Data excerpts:
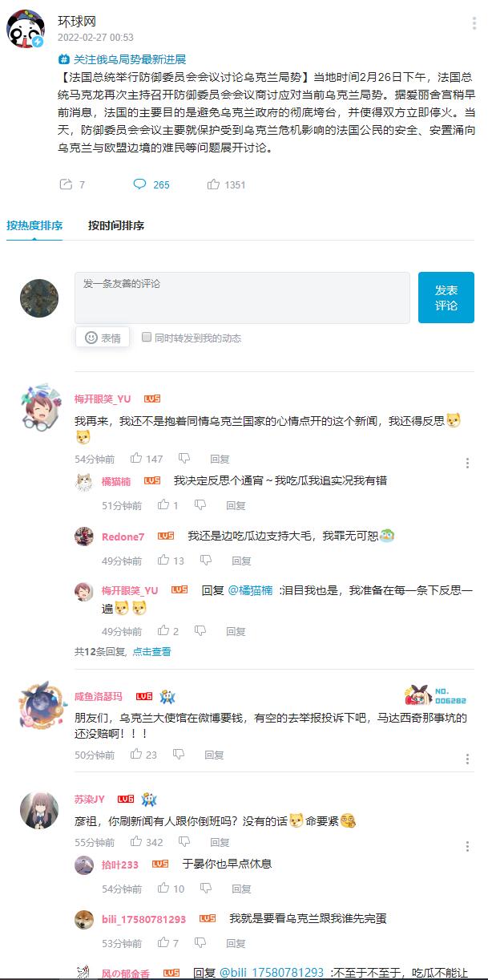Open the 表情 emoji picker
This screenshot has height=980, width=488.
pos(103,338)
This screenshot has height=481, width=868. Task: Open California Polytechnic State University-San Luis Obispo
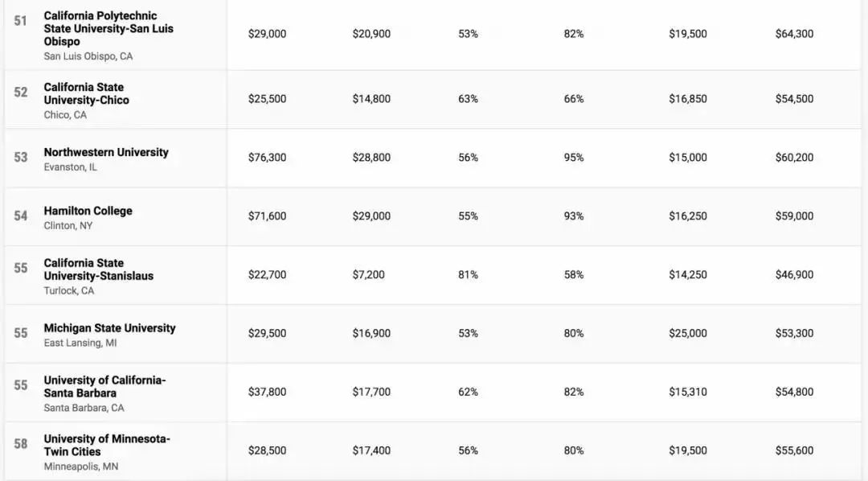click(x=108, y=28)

#### [Your assignment]
Omit the pictures and retype exactly the lines from the one containing "This screenshot has height=481, width=868." through the end of the entries above.

#### [Response area]
This screenshot has height=481, width=868. Task: Open California Polytechnic State University-San Luis Obispo
click(x=108, y=28)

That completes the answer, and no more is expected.